When the ICRC and others worry about violence in video games, they focus on first-person-shooter games such as Call of Duty. Yet there is often appalling violence in Risk-like strategy games. In the popular empire-builder computer game Civilization, it is often easier to raze a captured city than occupy it. The best way to neutralise a rival power is to systematically destroy every one of their cities in what amounts to genocide. And what about a World War I simulation game like “The Entente” that allows the use of mustard gas, just as the historical combatants used? Would the games still be historical if players were penalised for using chemical weapons?
Programming the laws of war into a computer game is difficult when those laws themselves have so many loopholes. Hospitals can be bombed in real life if they are being used for military purposes. Civilians can be attacked if they are deemed to be acting as combatants, and nations and their lawyers have become adept at justifying such attacks. International law speaks of using force that is “proportionate” and not “indiscriminate,” but how does a software developer code these concepts into computer games when not even lawyers can agree on exactly what they mean?

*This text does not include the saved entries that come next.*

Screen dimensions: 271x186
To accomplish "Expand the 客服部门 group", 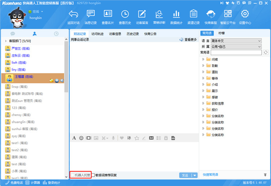I will (6, 41).
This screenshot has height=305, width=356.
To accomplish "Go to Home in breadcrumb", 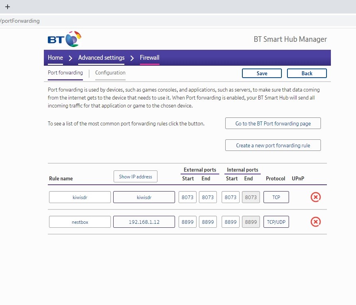I will pos(55,58).
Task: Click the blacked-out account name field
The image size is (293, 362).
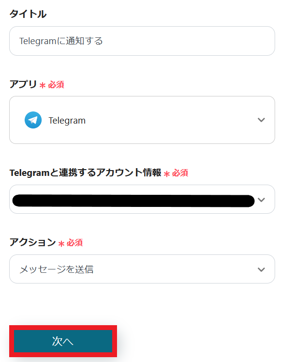Action: [x=133, y=200]
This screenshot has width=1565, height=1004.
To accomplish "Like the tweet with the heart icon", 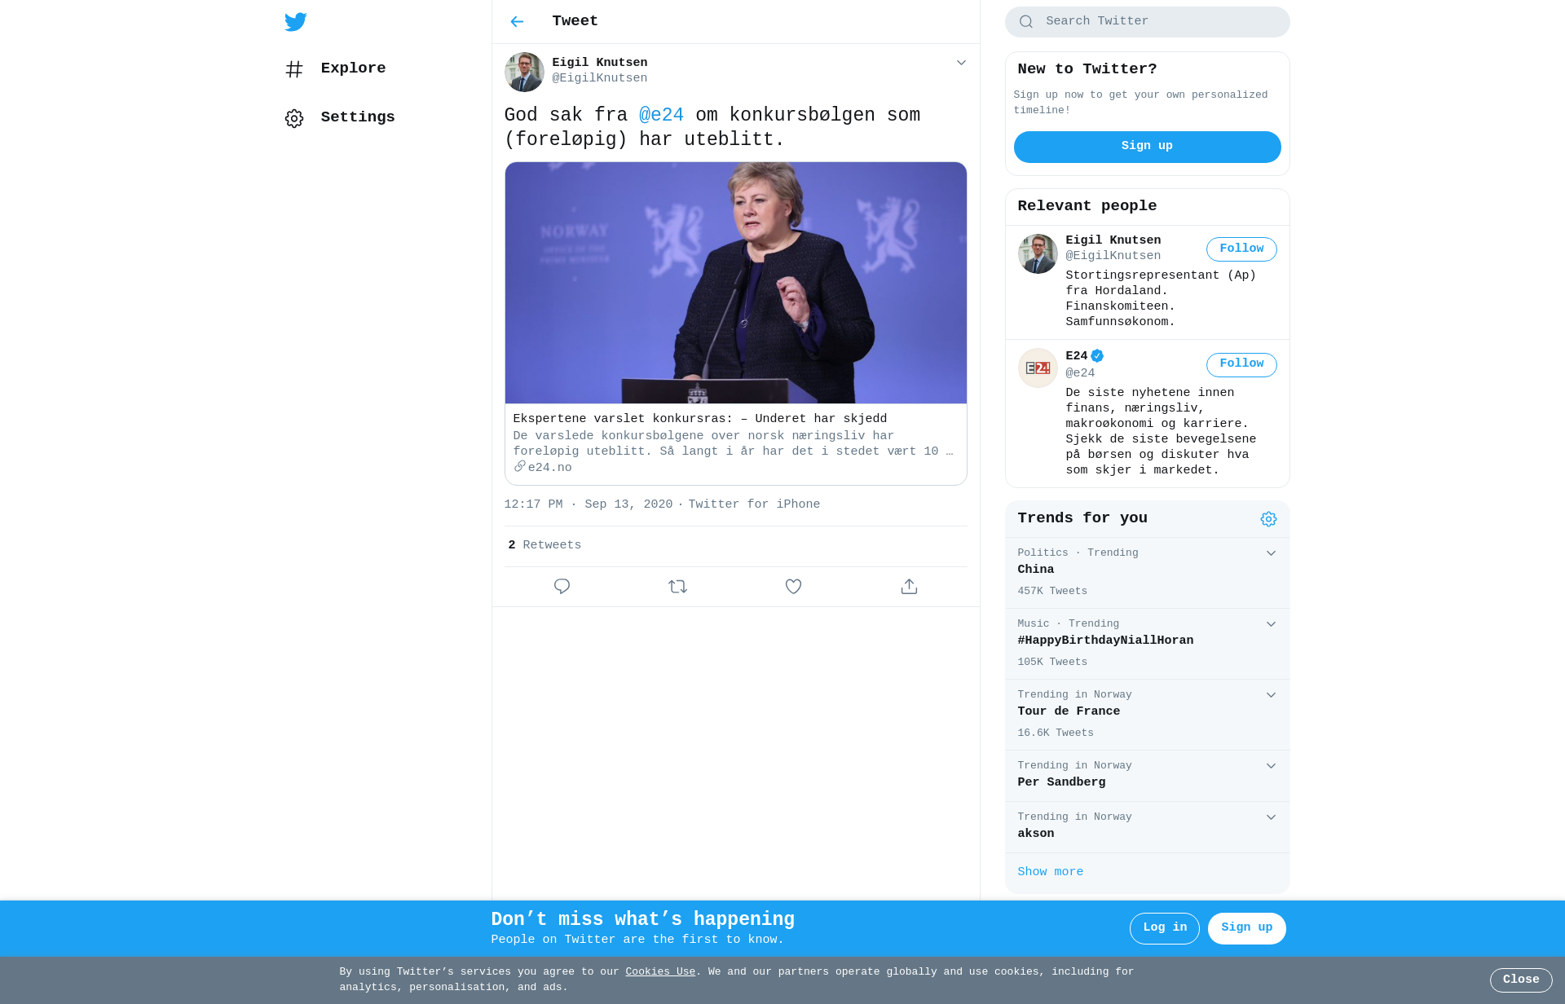I will pos(793,587).
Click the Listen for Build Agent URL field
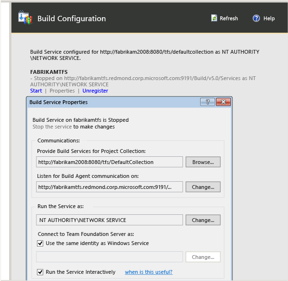288x281 pixels. (109, 187)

Which brings up the final problem: the difficulty of incorporating morality into video games that are all about action, not ethics. Games, like war, tend to elevate winning above all else, which is why players are always searching for ways to exploit loopholes in games. And if there is a loophole in a video game and there is always is then players will take advantage of it. When Grand Theft Auto V penalises players who behave violently with a crackdown by the cops, does it lead to more ethical behavior, or just inspire players to find more clever ways of killing and robbing? There should not be a reason for shooting civilians on a virtual battlefield. But if there is a reason, and it can be done without consequences or just for “fun,” some players will find a way to make it happen. Video games can teach tactics. They can’t teach morality.